== Segment start ==

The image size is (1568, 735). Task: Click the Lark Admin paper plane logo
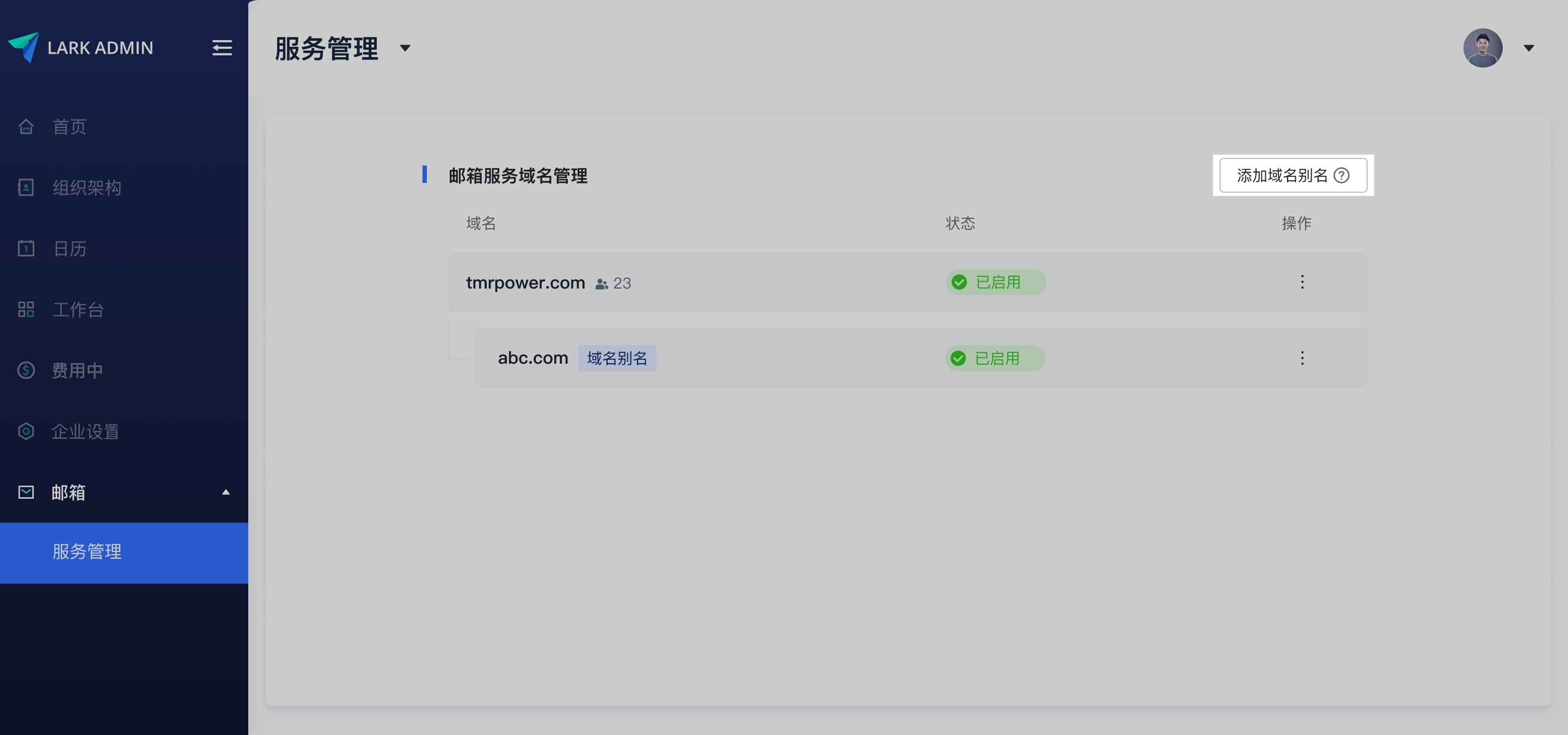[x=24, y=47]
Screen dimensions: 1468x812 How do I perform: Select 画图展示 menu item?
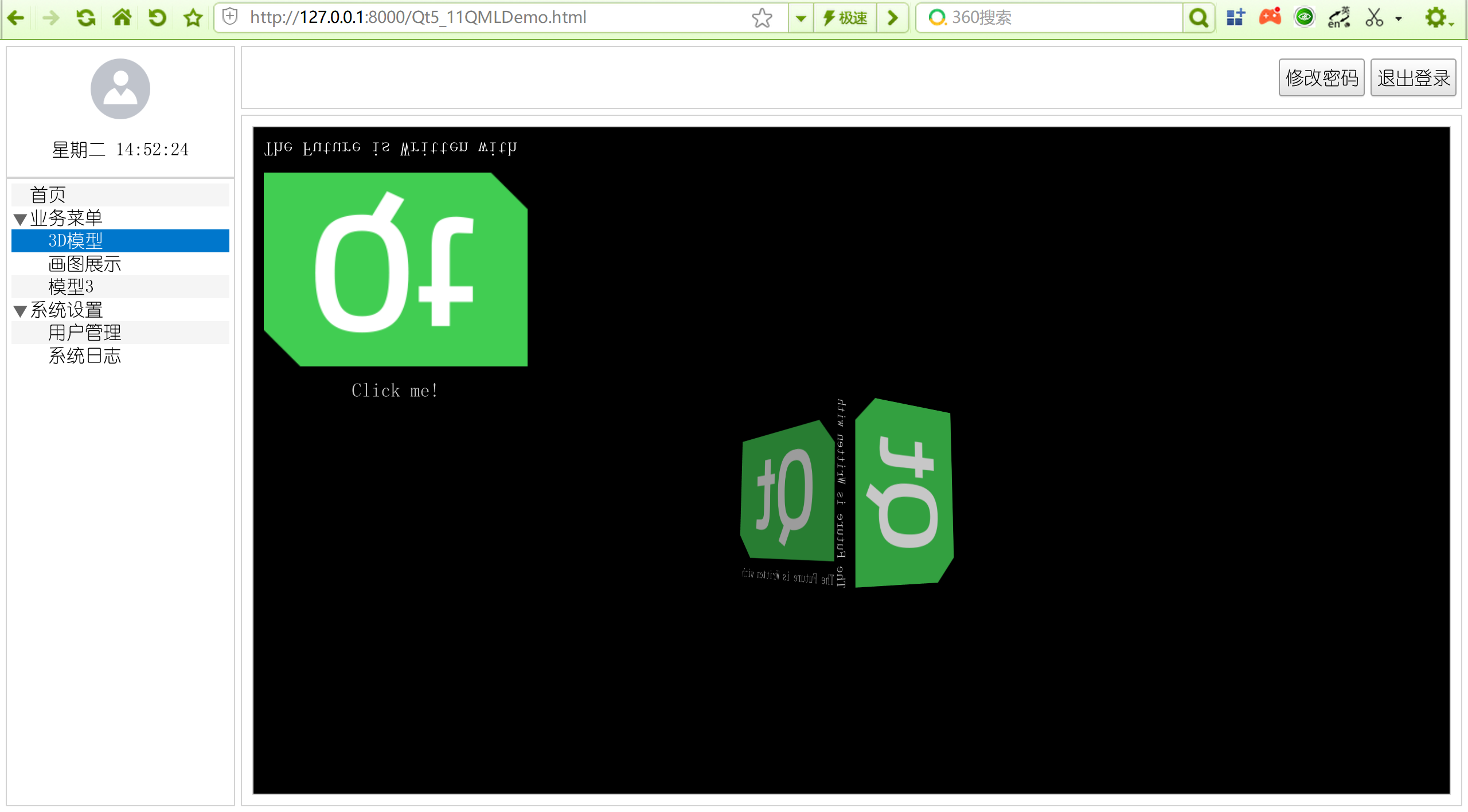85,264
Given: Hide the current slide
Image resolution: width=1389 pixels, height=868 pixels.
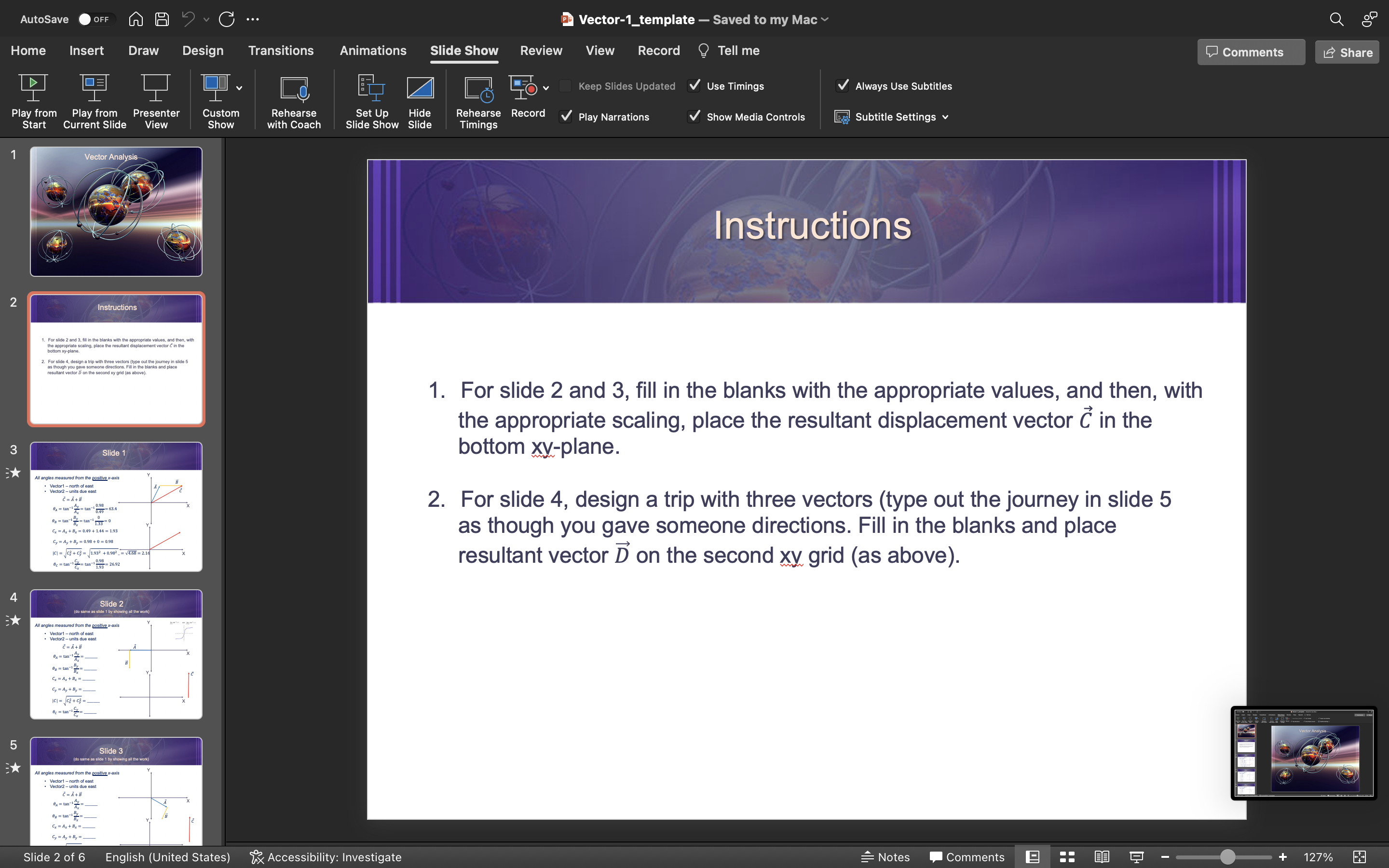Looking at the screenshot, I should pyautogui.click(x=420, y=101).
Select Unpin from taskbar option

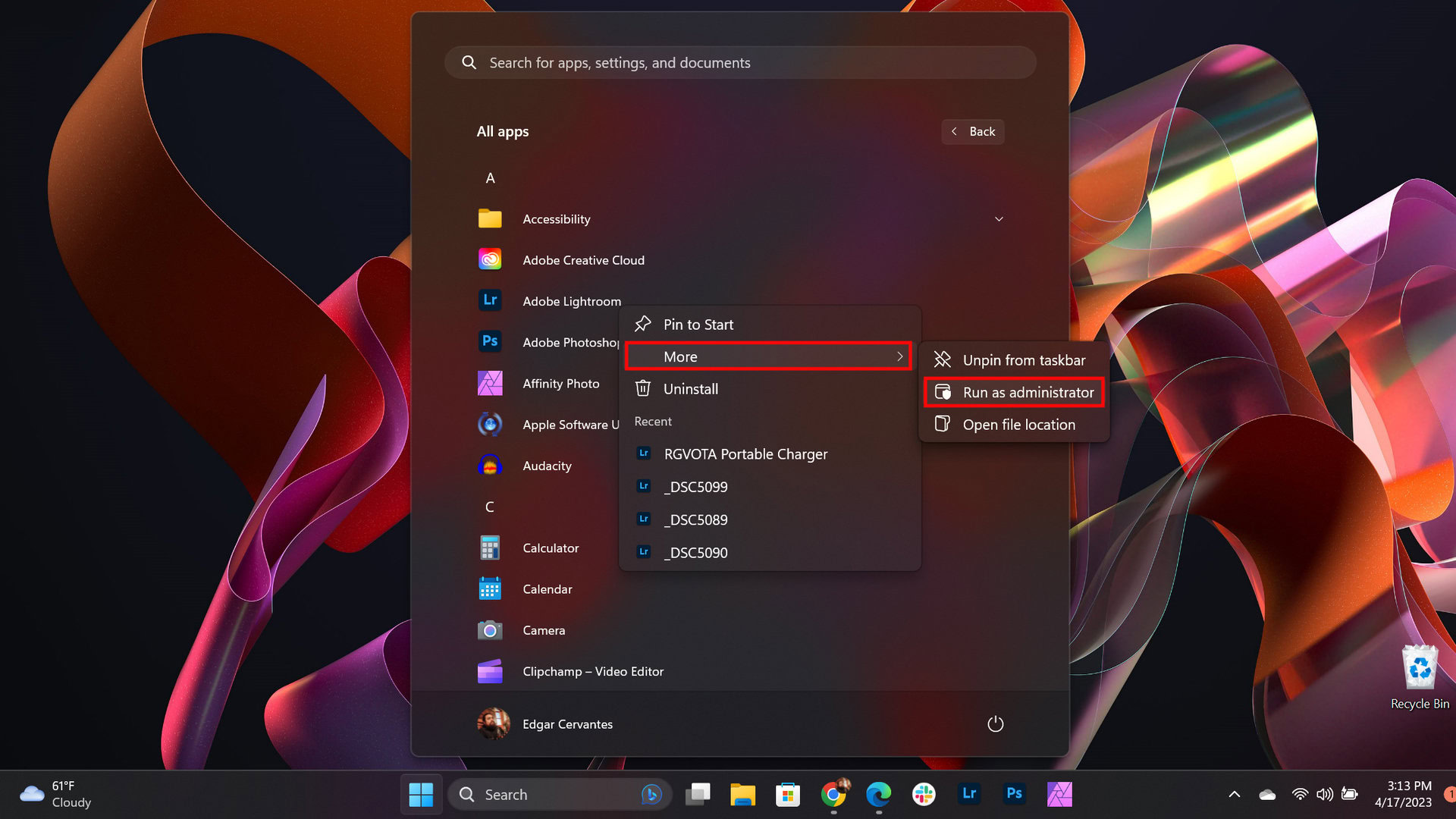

== Segment end ==

Aim of the exercise:
No images belong in the copy. Transcribe every record exactly.

Exercise response:
The image size is (1568, 735). Task: Click the Lark Admin paper plane logo
[x=24, y=47]
Screen dimensions: 1468x812 How do I perform: Select 画图展示 menu item?
85,264
Given: Hide the current slide
Image resolution: width=1389 pixels, height=868 pixels.
Looking at the screenshot, I should pyautogui.click(x=420, y=101).
Select Unpin from taskbar option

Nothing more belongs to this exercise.